「パーソンズ (1953)の決定 decision は、共通文化の全体を超自我へと統合しようとするものだが、その明らかな解釈的帰結は、諸活動の統合システムが組織される仕方は、その組織された諸特徴が産出され維持される仕方と同一のものだということである。収入や職業の分布、家族構成、階級階層、言語の統計的諸特性のような構造的現象は、大量の伝達的、知覚的、判断的、およびその他の「調整的」活動の産物である。そうした活動とは、人びとが、それを通じて、社会が人びとに直面させる諸環境に「社会の内側から」出会いながら、社会構造を、協調して、確立し、維持し、修復し、変更する活動である。その際、社会構造とは、人びとが「知っている」ものとしてのそれらの諸環境に向けられた、時間的に拡張される行為経過の集成された産物である。同時に、これらの社会諸構造は、これらの環境を人々が協調的に維持するための諸条件である。(注 2)」
注2はつぎのようなものだ。
「注2 この教義は、Robert M. Coates による面白い物語「法則」(1947年)のなかで例示されている。ある晴れた春の夕方にTriborough Bridge のマンハッタン入り口はマンハッタン島の全部の長さになるくらい自動車で渋滞した。ドライバーたちは渋滞の理由を互いに尋ね合ったが誰も知らない。Coates によれば、それは「平均法則が破れた」夜だったのだ。その夜にはマンハッタンのあらゆる自動車所有者が、ロングアイランドまでドライブするのに最適の夜だと考えたのだそうだ。」
Coates は『ニューヨーカー』誌を舞台に短編小説を数多く発表した作家で、前衛作家や歴史作家の側面ももつ。2011年には伝記が出ているようだ。この物語も1947年11月の同誌に発表されたものだ。この作品は、1963年4月に行われた第16回世界情勢年次会議(16th Annual Conference on World Affairs, University of Colorado, April 11-12)でのラウンドテーブル「適切なアカウント(Reasonable Accounts)」(Edward Rose の招待によるという。)でのGarfinkel の報告「日常的活動のルールの模型作り(Mocking Up the Rules of Everyday Activities)」でも言及されている。ここでは、人が集団を作る規範の研究について議論されたあと、その議論の要点を示すために、つぎのように詳しく言及されている。

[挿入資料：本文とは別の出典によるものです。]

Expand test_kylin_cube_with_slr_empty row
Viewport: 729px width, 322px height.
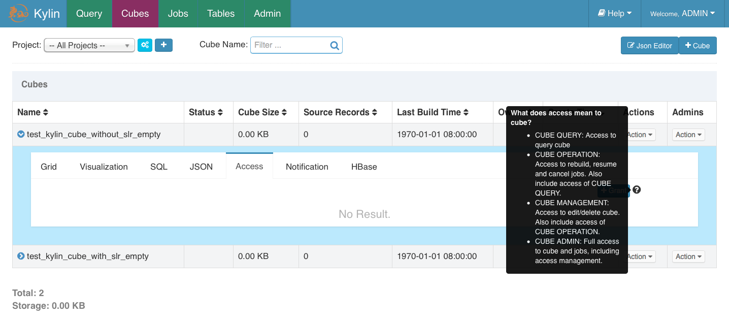coord(21,256)
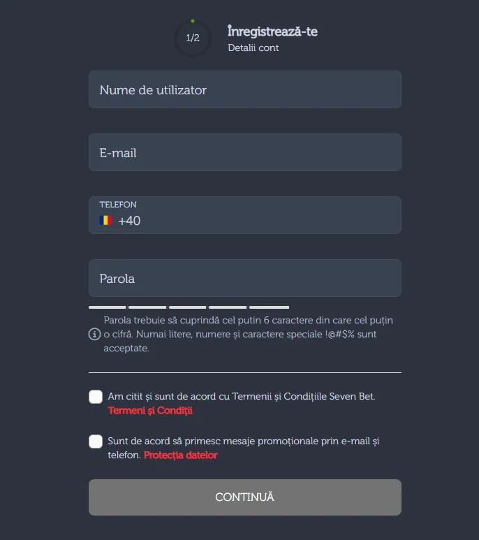Open the +40 country code selector
Screen dimensions: 479x540
tap(129, 221)
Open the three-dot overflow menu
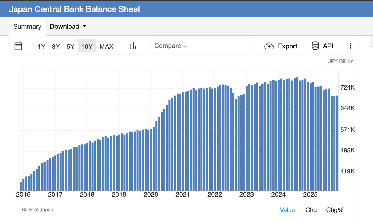 [350, 46]
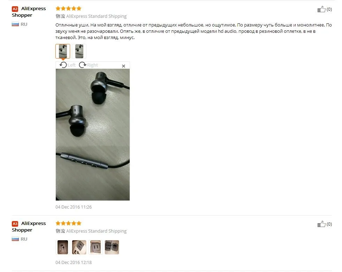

「要するにこういうことだ。橋を渡る交通の流れの記述を行うことは朝飯前のことだ。君は小屋(kiosk)のまえに立って通過する車を数えることができ、そうすれば、任意の観測点を通過する車両数についてお馴染みの頻度の曲線を得るだろう。われわれは、「これは、社会の規則的、典型的、可能的に反復的、標準化された諸活動を記述する一つの方法だ。」ということができよう。さて、われわれが見つけ出す、あるいは出会うその種の現象について、同時に入手出来る別の種類の情報をとりあげてみよう。それのような情報は、われわれがこれらの運転者の各人が、彼自身の時間のなかで、あきらかに多くの他の人と共通の仕方ではあるがかれ自身の仕方で、かれがそれを知るものとしてのその状況と折り合いをつけなければならないものとして、いかにしてか、その道程を通じて(over the road)それを実現し、この橋を渡る交通の規則的な流れのこの曲線の産出を得るという結果をもたらすのかを見るときに得られるものだ。あの驚くべき物語「平均法則が破られた夜」知っているならば、これは、ジョージワシントン橋で起こった交通渋滞が延々マンハッタン島全体まで伸びるまでになって、ドライバーをとても仰天させた夜の話だったことをおもいだすだろう。「なぜだ?」とか「いったいどうなっているのか?」と、各人は周りの人たちに尋ねるが、だれも助けにならなかった。ところで、物語のなかで、ドライバーたちのある割合の者が、運転をするという決定が行われるルーティンな方法が何であれ、一般的には、そのような決定をする結果として、橋を渡る交通の流れが、この曲線によって記述されるある規則的な、再現可能なことがらであるようになっているのだ(It so happens that)と[作者] Coates はいう。Coatesによれば、この特別な四月の夜は、 まさに美しい四月の夜で、運転免許証を持つあらゆる人がかれの家族に向かって「とても素晴らしい夜だからニュージャージーまでドライブしよう」といったのだ。こうしてこの夜には平均の法則が破られたのだ。((改行))要約すると、ここに二つの大きな構造がある—一方には、橋を渡る交通の流れがあり、(他方には)人々がそれぞれ、各人の時間のなかで、各人の見方にしたがって、その経路を通じて(over the road)それを達成する(making it)ことを管理する構造化された方法(structured way)がある。((改行))さて、われわれは秩序問題とよばれるものに直面しており、それは、データのこれらの二つの領域(domain)を調和させる方法は何かという問題として考えることができる。」(p.7-p.8.ただし同論文にはページが振られていない。)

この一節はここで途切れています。